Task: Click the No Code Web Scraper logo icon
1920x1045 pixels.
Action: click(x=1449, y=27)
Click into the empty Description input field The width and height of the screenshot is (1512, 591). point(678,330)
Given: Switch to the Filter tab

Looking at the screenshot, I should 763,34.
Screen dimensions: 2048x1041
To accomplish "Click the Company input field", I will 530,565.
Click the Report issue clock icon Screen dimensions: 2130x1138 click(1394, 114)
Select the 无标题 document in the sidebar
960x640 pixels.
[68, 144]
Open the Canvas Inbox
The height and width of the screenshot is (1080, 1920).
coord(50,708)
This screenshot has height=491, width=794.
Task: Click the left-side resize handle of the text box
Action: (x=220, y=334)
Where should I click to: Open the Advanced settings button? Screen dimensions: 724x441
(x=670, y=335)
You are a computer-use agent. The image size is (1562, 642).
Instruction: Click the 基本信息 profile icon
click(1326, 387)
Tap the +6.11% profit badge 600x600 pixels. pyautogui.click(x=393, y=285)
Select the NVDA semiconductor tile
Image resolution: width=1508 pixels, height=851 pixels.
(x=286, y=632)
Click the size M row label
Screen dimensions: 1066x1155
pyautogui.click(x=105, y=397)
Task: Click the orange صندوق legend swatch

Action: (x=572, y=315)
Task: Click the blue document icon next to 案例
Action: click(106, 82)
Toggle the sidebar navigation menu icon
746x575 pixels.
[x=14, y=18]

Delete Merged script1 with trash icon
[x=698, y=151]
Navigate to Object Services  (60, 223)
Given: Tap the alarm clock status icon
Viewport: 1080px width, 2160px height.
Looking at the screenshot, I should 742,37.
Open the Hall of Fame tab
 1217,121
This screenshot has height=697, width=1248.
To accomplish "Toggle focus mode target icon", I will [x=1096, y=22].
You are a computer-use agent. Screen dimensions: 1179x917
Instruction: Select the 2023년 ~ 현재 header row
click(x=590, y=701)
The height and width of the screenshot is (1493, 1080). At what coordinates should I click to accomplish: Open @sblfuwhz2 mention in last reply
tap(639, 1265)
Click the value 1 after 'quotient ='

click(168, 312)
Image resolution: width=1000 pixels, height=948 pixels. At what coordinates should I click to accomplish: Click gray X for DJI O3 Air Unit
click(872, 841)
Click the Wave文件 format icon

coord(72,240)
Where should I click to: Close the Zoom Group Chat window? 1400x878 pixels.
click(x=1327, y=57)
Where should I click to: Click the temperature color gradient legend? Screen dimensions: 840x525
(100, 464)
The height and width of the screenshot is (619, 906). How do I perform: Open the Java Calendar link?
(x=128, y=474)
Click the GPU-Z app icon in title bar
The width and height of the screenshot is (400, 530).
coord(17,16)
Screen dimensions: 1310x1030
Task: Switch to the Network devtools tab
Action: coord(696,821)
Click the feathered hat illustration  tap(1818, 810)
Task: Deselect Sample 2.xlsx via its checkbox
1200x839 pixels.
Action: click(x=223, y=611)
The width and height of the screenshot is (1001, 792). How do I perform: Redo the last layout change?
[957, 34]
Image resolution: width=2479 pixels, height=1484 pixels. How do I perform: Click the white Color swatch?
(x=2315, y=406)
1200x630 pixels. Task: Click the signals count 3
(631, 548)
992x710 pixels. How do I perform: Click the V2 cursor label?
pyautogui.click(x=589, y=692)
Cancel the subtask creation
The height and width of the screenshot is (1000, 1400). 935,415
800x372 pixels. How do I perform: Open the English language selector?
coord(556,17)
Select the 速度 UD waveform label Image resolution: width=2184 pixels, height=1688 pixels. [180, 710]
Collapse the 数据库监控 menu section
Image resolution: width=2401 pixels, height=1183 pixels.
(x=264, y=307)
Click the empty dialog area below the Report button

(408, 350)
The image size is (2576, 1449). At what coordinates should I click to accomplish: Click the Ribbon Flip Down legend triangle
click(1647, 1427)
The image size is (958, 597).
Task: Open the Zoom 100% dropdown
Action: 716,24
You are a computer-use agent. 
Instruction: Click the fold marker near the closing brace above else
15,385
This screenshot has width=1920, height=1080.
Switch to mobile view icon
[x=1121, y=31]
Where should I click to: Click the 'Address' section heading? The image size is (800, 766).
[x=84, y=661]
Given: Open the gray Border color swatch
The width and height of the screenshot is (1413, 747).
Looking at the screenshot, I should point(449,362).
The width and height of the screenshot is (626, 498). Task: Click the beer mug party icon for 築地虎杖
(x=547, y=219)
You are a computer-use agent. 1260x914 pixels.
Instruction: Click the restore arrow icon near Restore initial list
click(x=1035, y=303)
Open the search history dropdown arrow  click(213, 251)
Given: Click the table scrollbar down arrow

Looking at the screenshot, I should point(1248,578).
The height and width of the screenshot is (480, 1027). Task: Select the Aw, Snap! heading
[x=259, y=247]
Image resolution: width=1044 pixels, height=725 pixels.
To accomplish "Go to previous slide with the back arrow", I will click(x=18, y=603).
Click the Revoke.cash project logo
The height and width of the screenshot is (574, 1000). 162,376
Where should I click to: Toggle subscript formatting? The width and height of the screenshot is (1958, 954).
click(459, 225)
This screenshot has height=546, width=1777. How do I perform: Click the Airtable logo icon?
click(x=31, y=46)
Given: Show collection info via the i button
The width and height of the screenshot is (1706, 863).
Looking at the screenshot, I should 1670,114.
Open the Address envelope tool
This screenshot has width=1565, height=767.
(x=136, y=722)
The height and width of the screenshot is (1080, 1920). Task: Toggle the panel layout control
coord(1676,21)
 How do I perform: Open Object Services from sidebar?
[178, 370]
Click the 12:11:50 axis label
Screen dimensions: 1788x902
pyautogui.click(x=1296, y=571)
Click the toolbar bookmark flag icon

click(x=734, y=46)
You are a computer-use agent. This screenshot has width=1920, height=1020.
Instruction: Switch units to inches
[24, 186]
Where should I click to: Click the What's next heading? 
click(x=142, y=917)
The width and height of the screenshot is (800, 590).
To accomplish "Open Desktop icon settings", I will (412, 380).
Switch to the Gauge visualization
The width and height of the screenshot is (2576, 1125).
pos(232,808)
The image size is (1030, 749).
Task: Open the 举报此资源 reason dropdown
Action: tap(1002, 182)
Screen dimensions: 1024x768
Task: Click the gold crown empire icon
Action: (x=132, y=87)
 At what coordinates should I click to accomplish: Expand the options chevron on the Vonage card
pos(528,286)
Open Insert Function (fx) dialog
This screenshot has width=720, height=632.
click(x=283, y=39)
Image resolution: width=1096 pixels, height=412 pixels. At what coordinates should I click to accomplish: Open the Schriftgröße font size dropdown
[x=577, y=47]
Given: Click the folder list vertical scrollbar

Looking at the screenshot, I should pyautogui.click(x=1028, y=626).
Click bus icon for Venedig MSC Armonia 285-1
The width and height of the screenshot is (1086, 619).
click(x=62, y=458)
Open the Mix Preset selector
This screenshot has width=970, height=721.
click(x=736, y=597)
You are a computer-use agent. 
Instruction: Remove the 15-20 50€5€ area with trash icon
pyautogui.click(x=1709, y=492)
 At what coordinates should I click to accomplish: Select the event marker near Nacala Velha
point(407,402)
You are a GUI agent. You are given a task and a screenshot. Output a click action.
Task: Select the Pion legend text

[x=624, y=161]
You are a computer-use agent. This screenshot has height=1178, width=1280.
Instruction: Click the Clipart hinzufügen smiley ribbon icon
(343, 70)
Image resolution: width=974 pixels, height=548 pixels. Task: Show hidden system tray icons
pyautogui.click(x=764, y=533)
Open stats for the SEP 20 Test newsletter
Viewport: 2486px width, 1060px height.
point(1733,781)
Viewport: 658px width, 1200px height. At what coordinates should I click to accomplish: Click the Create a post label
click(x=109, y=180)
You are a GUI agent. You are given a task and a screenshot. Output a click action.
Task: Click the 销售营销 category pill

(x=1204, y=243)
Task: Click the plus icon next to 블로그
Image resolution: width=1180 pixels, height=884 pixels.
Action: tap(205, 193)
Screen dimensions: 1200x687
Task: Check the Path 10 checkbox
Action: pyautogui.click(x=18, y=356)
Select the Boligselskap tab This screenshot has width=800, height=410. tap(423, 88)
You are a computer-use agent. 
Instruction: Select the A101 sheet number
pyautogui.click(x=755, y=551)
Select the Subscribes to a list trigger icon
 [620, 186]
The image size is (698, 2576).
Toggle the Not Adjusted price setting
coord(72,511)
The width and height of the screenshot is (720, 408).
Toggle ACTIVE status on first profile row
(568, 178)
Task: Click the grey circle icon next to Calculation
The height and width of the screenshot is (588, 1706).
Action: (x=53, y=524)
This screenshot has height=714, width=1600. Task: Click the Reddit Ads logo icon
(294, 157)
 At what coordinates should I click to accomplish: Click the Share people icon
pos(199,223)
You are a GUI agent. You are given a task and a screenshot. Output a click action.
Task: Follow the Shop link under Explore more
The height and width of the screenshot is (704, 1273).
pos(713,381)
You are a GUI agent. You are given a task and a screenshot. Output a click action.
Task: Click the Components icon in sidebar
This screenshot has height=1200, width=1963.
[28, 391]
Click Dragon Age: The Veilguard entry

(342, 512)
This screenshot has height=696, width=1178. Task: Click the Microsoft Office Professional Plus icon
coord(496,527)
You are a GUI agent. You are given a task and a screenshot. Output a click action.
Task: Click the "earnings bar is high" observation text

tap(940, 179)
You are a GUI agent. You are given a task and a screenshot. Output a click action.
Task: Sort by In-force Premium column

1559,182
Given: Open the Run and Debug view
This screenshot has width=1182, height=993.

□ □ □ □ □

**WRITTEN TASK**
Edit the lines from the one containing "Where should I click to: Click the What's" through the one containing "click(x=142, y=917)", and give only those lines back with "heading" replaced by "title" and everything else unchanged.

**TASK RESULT**
Where should I click to: Click the What's next title? 
click(x=142, y=917)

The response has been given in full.